## Task brief
Reproduce the listing below word for word, from its first line through the line containing "(164, 272).", with both of those lines included.
Task input: Begin
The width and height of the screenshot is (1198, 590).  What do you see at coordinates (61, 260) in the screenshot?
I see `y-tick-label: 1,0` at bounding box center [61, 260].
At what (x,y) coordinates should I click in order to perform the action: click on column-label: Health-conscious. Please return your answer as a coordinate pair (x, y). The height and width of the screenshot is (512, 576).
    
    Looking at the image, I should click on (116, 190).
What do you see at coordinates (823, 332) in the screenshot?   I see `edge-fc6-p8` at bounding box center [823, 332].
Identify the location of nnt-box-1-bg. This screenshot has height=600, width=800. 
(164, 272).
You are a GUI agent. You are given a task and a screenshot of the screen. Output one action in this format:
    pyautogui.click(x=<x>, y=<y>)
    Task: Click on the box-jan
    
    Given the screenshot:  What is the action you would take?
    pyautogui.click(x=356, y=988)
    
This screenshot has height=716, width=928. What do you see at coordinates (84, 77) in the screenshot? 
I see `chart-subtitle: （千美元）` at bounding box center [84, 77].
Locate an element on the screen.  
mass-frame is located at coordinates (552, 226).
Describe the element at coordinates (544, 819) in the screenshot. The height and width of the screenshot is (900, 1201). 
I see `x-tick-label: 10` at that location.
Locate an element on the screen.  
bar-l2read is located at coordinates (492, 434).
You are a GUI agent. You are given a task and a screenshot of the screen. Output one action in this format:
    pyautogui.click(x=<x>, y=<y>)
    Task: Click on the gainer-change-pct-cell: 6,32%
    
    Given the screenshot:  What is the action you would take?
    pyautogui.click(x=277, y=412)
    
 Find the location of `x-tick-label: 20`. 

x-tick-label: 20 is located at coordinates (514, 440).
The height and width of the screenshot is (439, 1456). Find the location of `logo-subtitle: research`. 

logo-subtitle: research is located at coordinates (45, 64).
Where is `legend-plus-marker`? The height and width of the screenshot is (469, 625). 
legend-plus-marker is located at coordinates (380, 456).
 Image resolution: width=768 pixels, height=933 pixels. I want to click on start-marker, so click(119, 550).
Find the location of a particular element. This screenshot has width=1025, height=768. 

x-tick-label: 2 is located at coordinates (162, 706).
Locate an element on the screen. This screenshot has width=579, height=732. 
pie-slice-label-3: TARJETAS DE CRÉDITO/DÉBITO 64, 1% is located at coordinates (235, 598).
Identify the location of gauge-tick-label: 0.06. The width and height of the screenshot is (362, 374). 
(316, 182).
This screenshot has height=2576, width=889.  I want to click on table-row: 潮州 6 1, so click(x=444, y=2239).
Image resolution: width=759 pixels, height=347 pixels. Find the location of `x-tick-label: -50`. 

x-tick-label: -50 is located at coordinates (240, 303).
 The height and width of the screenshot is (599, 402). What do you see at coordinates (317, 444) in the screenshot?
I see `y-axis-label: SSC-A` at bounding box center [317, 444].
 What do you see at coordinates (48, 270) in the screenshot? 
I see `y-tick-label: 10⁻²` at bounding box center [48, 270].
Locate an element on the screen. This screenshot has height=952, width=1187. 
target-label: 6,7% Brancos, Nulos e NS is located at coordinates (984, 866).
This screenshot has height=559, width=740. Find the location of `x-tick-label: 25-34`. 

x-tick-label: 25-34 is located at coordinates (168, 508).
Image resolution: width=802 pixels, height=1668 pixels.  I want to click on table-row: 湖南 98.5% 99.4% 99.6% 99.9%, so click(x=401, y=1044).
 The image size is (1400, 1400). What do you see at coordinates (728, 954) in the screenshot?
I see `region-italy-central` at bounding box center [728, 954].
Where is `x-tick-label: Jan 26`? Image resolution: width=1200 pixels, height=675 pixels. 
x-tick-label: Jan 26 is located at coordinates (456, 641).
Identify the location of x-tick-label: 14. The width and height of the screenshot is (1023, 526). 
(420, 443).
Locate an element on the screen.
Task input: End
## Task output
The width and height of the screenshot is (1198, 590).  What do you see at coordinates (61, 260) in the screenshot?
I see `y-tick-label: 1,0` at bounding box center [61, 260].
At what (x,y) coordinates should I click in order to perform the action: click on column-label: Health-conscious. Please return your answer as a coordinate pair (x, y). The height and width of the screenshot is (512, 576).
    
    Looking at the image, I should click on (116, 190).
What do you see at coordinates (823, 332) in the screenshot?   I see `edge-fc6-p8` at bounding box center [823, 332].
Identify the location of nnt-box-1-bg. This screenshot has height=600, width=800. 
(164, 272).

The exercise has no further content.